Well, you’re about to feel really bad, because yes, I did. As luck or grace would have it, I already had a regular follow-up appointment scheduled for Thursday with my pulmonologist’s office. Being the kind, considerate person I am, I even called them to tell them I was sick because I knew a sick appointment would take longer than a follow-up. The physician assistant who evaluated me opined that I’d contracted a virus at some point before going to the hospital; I’d have thought that working at home and being largely antisocial would have protected me from exposure to such things, but apparently not. Turns out that she had precisely the same thing the week before, and half her office has also been felled by it. (In an abundance of caution, she did a flu swab which, as it turns out, is Not Delightful: it’s rather like having someone shove a skewer up your nose and stab you in the brain even though technically you can’t access the brain that way–at least, not without a whole lot more force. Mystery writers, take note.)

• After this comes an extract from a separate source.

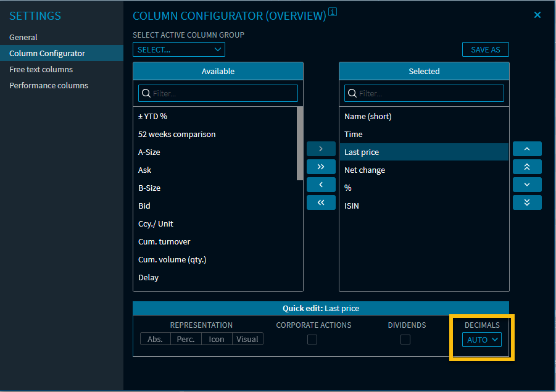Click the info icon beside Column Configurator title
This screenshot has height=392, width=556.
332,12
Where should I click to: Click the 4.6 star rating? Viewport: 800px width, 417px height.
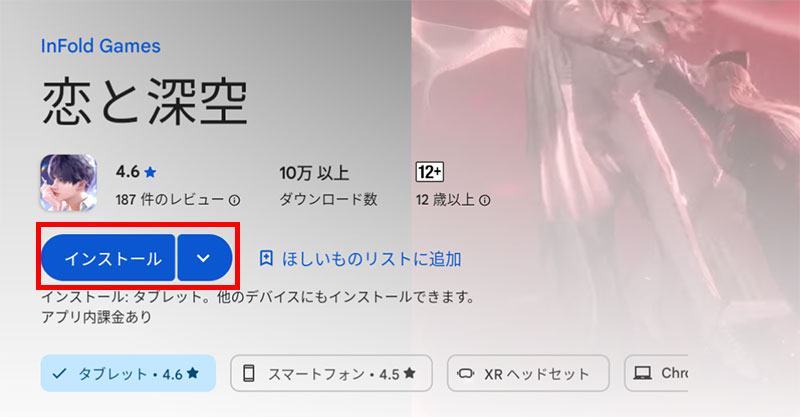(136, 172)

From the doctor’s office, I went forth to do errands, wearing a surgical mask to avoid contaminating and being further contaminated. People didn’t stare openly, but I did get a number of very quick sidewise glances. The only person to engage in conversation about the mask was the woman serving my slice of pizza; she told me she’d been sick with something similar for nearly three weeks. I couldn’t help noticing that she wore gloves, but no mask. (I ate the pizza anyway. Live dangerously, that’s my motto.)
One of my purchases was new cough medicine which claimed to be non-drowsy. It turned out that the “non” was a slight exaggeration: I took it when I tried to get up at 8 a.m. Friday, and I slept until 1:30 p.m. After that, it was just another day of exhaustion and coughing, much like today. I know I’m improving because last night, I had enough mental focus to write a short story for my online class, but activities that require strenuous effort—like standing for more than ten minutes at a time—are still beyond me, which means I was not able to participate in this year’s Women’s March.
Women’s March 2017
Fortunately, one of my lovely neighbors is already on board to clear my driveway after Winter Storm Yoshi finishes depositing whatever snow and ice it brings tonight, because without his help, I might be stuck inside until April. (In case you haven’t noticed by now, I have amazing neighbors.) I texted him about it yesterday, because I like to plan.

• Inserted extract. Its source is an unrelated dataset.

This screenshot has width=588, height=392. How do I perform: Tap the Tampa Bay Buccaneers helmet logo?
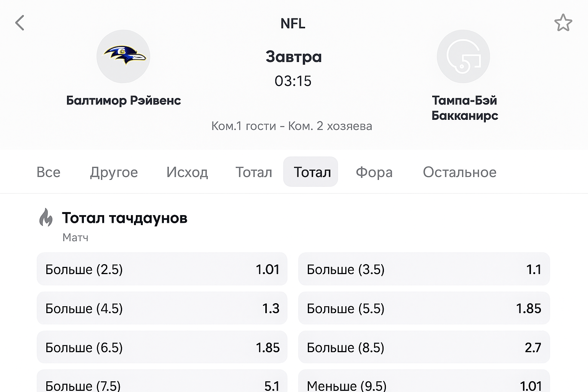pyautogui.click(x=463, y=56)
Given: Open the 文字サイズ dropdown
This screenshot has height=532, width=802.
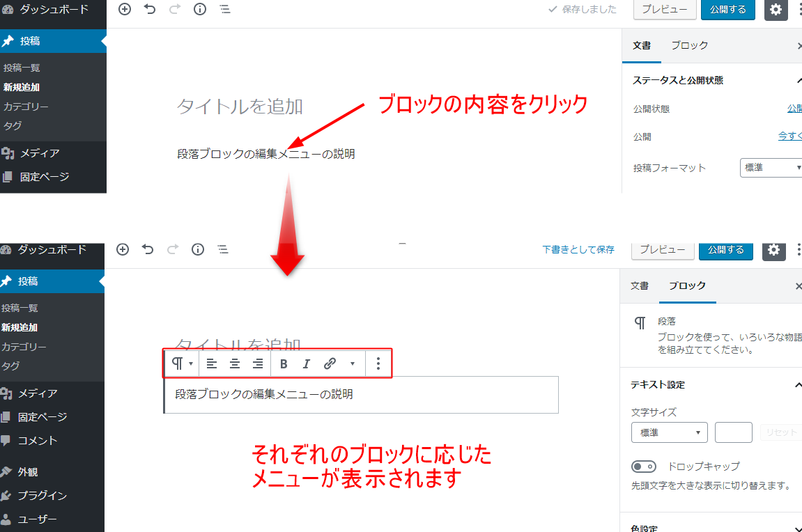Looking at the screenshot, I should 669,432.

Planning is great. I’m a big fan of plans. Plans make me feel organized and happy, as if the mountain of tasks is manageable. (Yes, I know: how naïve.) But more often than not, plans go awry. Rescheduling is necessary. Precious moments are missed. Favors need to be called in. Vulnerabilities are exposed. Adjustments have to be made. Expenses are incurred. The road feels like a mass of bumps and ruts, and all we want to do is pull over and take a nap.
Yet somehow, we muddle through. One foot in front of the other, even if they’re baby steps so infinitesimal that it doesn’t look as though there’s any progress at all. We do what we can and rest when we must. We exchange mindless perseverance for common sense. We treat ourselves and each other gently even as we try to get our lovely plans back on track. Kind folks provide care, food, loans, whatever to help us through difficult circumstances. Through inconvenience and aggravation, lost luggage and missed occasions, furloughed jobs, sickness and grief and tragedy, whatever comes. We move forward, because in the end, that’s the best we can do.

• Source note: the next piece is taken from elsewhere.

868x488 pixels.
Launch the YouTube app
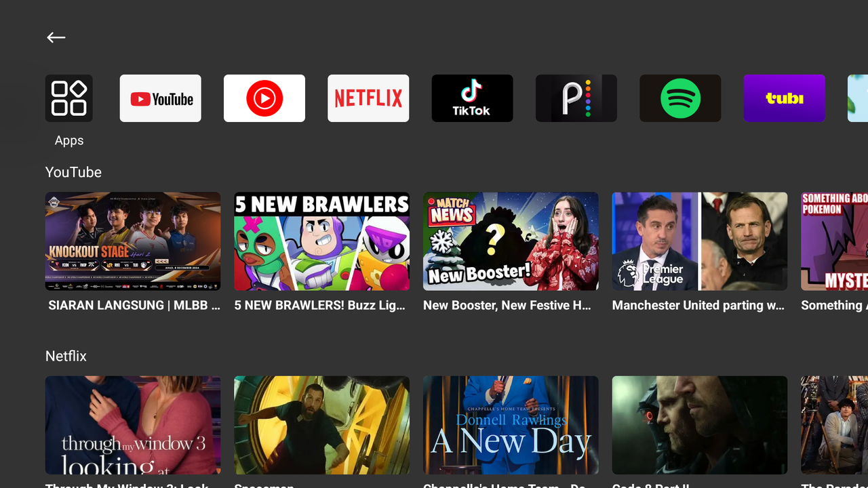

Tonight, it appears that I’m one of the fortunate ones, because my life is slowly returning to normal. If all goes well, I hope to work on both my novel-in-progress and the petition tomorrow. I’m not planning on it, though. After the last week, I don’t quite dare, because I don’t know what’s coming: this virus may regroup and launch a new attack, or Yoshi may take down power lines, or some entirely unforeseen event may cannonball into the pool. So, no plan as such. Just saying “maybe.” Because tonight, that’s the best I can do.
And if I can manage a few minutes of violin practice, so much the better.